The problem is that it is a salvage vehicle. There is probably unibody damage that can’t be repaired. You just have to live with it. Continue to take it to shops if you like, but I doubt anything will come of it. In the future, don’t buy a salvage title car. Now you know why.
Cars with salvage titles usually cost considerably less than cars with clean titles and salvage cars seldom have a warranty of any kind.
There is a reason for that and it’s the reason many/most states require wrecked and repaired vehicles be branded with a salvage title. That title screams “buyer beware!”
I doubt an 07 Hyundai is worth much and one with a salvage title, even less.
You can probably get this sorted out at a collision shop that straightens frames/unibodies, but it would be very expensive, probably more than is worthwhile.
I’d sell it for what I could get and buy a normal car.
For the car to track straight down the road properly all four tires have to be pointed in the correct direction, AND when going straight down the road the rear tires have to be directly behind the front tires. So with the accident damage, maybe the problem is something to do w/that. Car is no longer a rectangle, but instead a parallelogram. One idea, ask a helper to follow behind in their car and monitor if the front and rear tires of your car are lined up as you drive your Hyundai straight down a level road.
If they’re not properly lined up front & rear, no amount of routine wheel alignment work is going to fix it. The next step is that Hyundai will have published (somewhere) a document which provides a body shop with all the point to point distance measurements and angles that the car came off the assembly line. A good body shop is able to compare your car to that document. That could be a somewhat time-consuming chore, so the fee might be pretty high.

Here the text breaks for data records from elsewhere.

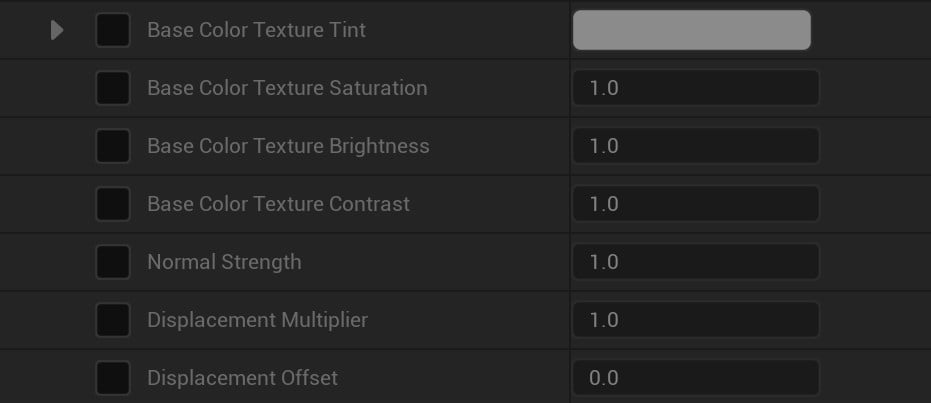Turn on the Displacement Multiplier checkbox
This screenshot has width=931, height=403.
pos(112,320)
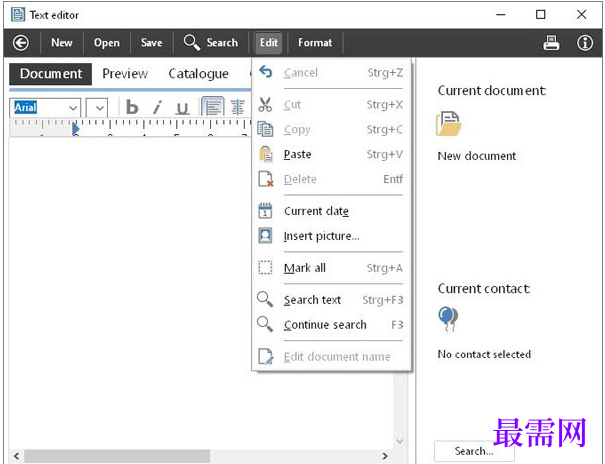Toggle underline formatting
Screen dimensions: 605x464
[x=182, y=108]
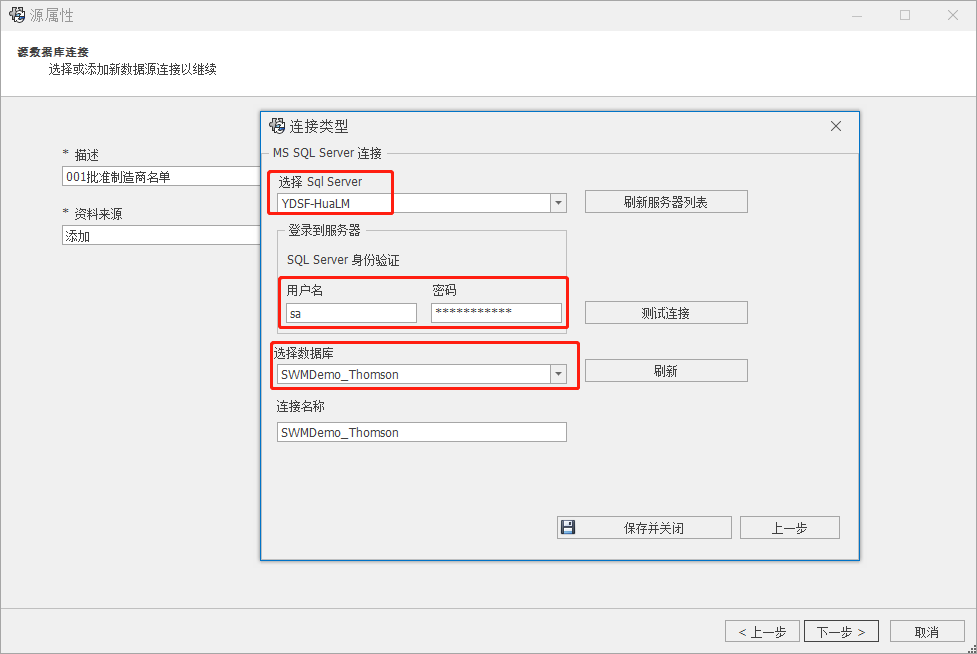
Task: Click the 描述 field showing 001批准制造商名单
Action: click(x=160, y=177)
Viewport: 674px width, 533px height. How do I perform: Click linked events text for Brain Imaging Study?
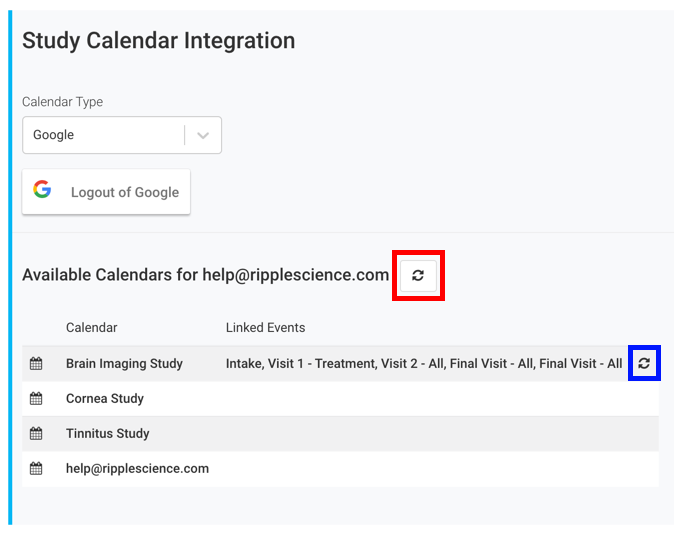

Also remember that an alignment won’t stay aligned if there’s anything loose in the suspension or steering. Something like a crack in the weld that holds the strut to the car’s body might not be apparent unless the strut was removed. So if the front/rear alignment isn’t the problem, the shop may have to start removing all the suspension components, looking for currently hidden problems.
Your car is a unibody car. It does not have an actual frame, just like almost all front wheel drive cars today.
The strength of your car is in the sheet metal, the folded sill boxes strut towers etc. Once those structures are bent and forced back into place there may be no way to restore their strength.
It may help to put a brace from one front strut tower to the other. It doesn’t help that you have the least expensive car from one of the least expensive brands so it didn’t have any structural strength to spare.
Some cars have strut braces available but one for your car would probably have to be made because there probably are not many racing Accents.
Assuming the salvage title was due to a serious crash, I think a body shop might have more luck at fixing this or at least telling you what’s wrong.
Only thing left sounds like is to take it to a frame shop, I have known some to put it up on the rack and atleast take a look for you.
Good plan. No, excellent idea.
If you’ve got a shop that’ll do that then go for it!
Experienced body repair professionals can see things, sometimes quickly and easily, that other types of vehicle repair/maintenance personnel would not notice.
I know. I’ve managed a body shop. I’d regularly give “lessons” to naïve insurance company adjusters, of which many/most, didn’t know what they were looking at.
That, essentially, is the bottom line of this situation.